- PASSAGE SHOWN:
------------------------------------------------------------

Monitoring Everything: Prometheus, Grafana, and Loki on k3s

TL;DR

After running the cluster for nearly two weeks, today I took a step back to document and optimize the monitoring stack. This covers kube-prometheus-stack (Prometheus + Grafana + AlertManager), Loki for log aggregation, custom dashboards for every service, alert tuning to reduce noise, and the cluster-wide performance benchmarks I ran to establish baseline metrics.

The Monitoring Architecture

┌──────────────────────────────────────────────────┐
│                  Grafana                          │
│  ┌──────────┐  ┌──────────┐  ┌──────────┐       │
│  │ Metrics  │  │   Logs   │  │  Alerts  │       │
│  │ Explorer │  │ Explorer │  │  Rules   │       │
│  └──────┬───┘  └──────┬───┘  └──────┬───┘       │
└─────────┼──────────────┼─────────────┼───────────┘
          │              │             │
    ┌─────┴─────┐  ┌─────┴─────┐      │
    │Prometheus │  │   Loki    │      │
    │ (metrics) │  │  (logs)   │      │
    └─────┬─────┘  └─────┬─────┘      │
          │              │       ┌─────┴──────┐
   ┌──────┴──────┐ ┌─────┴────┐ │AlertManager│
   │ Exporters   │ │Promtail  │ │  → Slack   │
   │ node        │ │(log      │ └────────────┘
   │ kube-state  │ │ shipper) │
   │ cAdvisor    │ └──────────┘
   │ custom      │
   └─────────────┘

kube-prometheus-stack

The foundation is kube-prometheus-stack, deployed via Helm. This single chart installs:

Prometheus: Time-series metrics collection and storage
Grafana: Visualization and dashboarding
AlertManager: Alert routing and notification
node-exporter: Host-level metrics (CPU, memory, disk, network)

------------------------------------------------------------

- SOURCE DATA:
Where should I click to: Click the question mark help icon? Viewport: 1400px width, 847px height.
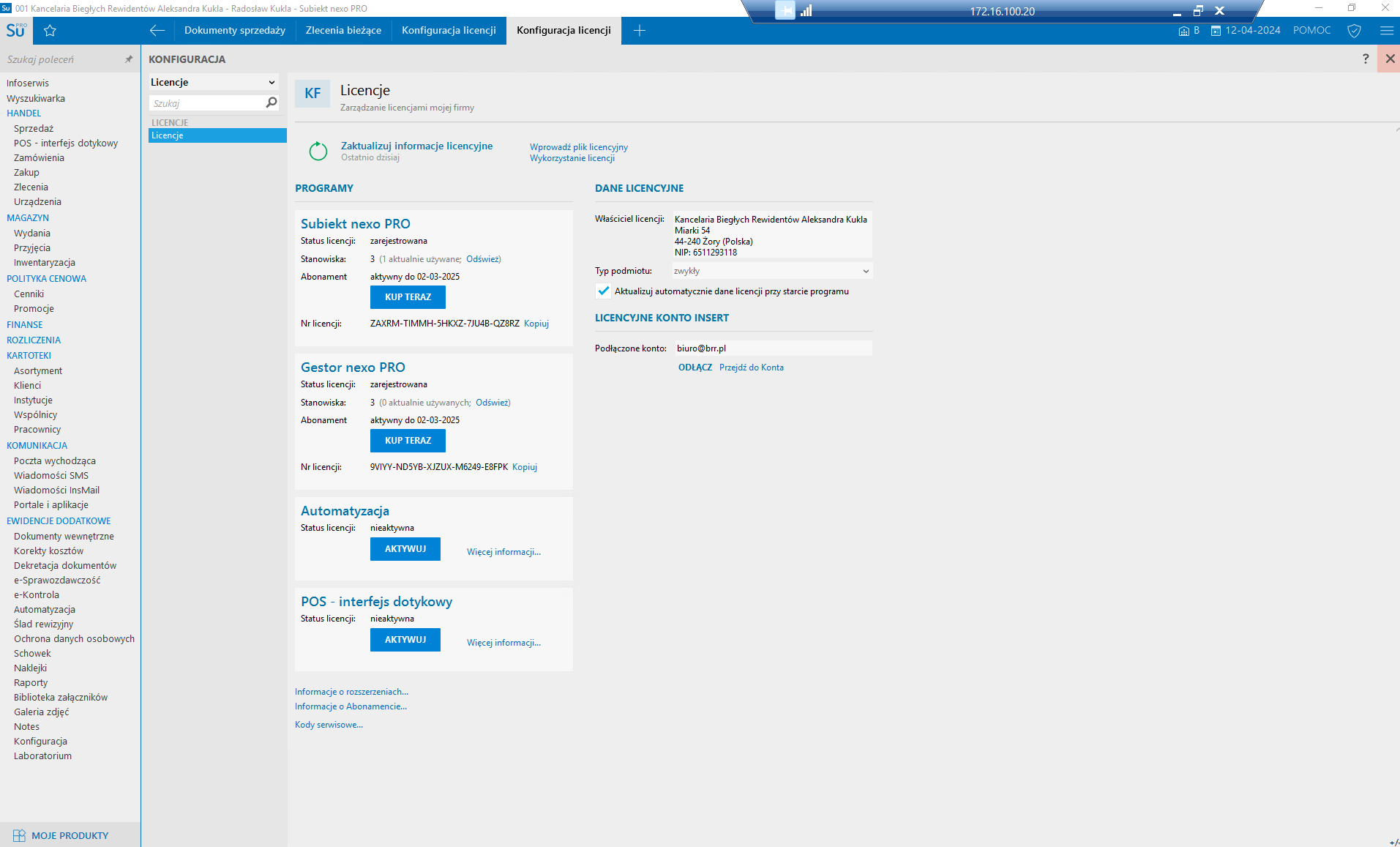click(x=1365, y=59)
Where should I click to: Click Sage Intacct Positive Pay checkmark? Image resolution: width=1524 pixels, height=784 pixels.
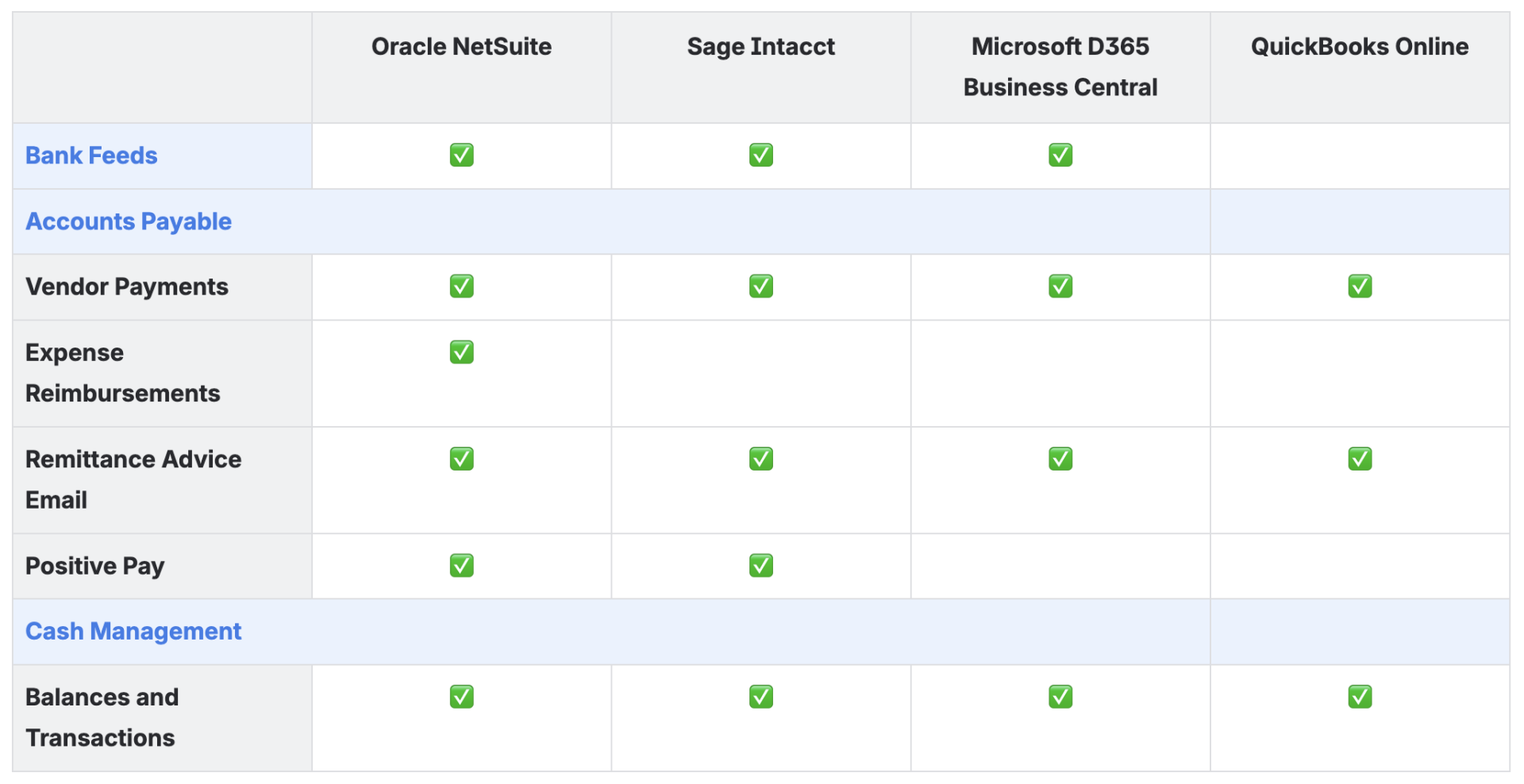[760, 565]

------------------------------------------------------------

- EXERCISE TASK: Reproduce word for word the stretch of the k3s monitoring post from "Monitoring Everything: Prometheus, Grafana, and" through "establish baseline metrics.".

- TASK SOLUTION:
Monitoring Everything: Prometheus, Grafana, and Loki on k3s

TL;DR

After running the cluster for nearly two weeks, today I took a step back to document and optimize the monitoring stack. This covers kube-prometheus-stack (Prometheus + Grafana + AlertManager), Loki for log aggregation, custom dashboards for every service, alert tuning to reduce noise, and the cluster-wide performance benchmarks I ran to establish baseline metrics.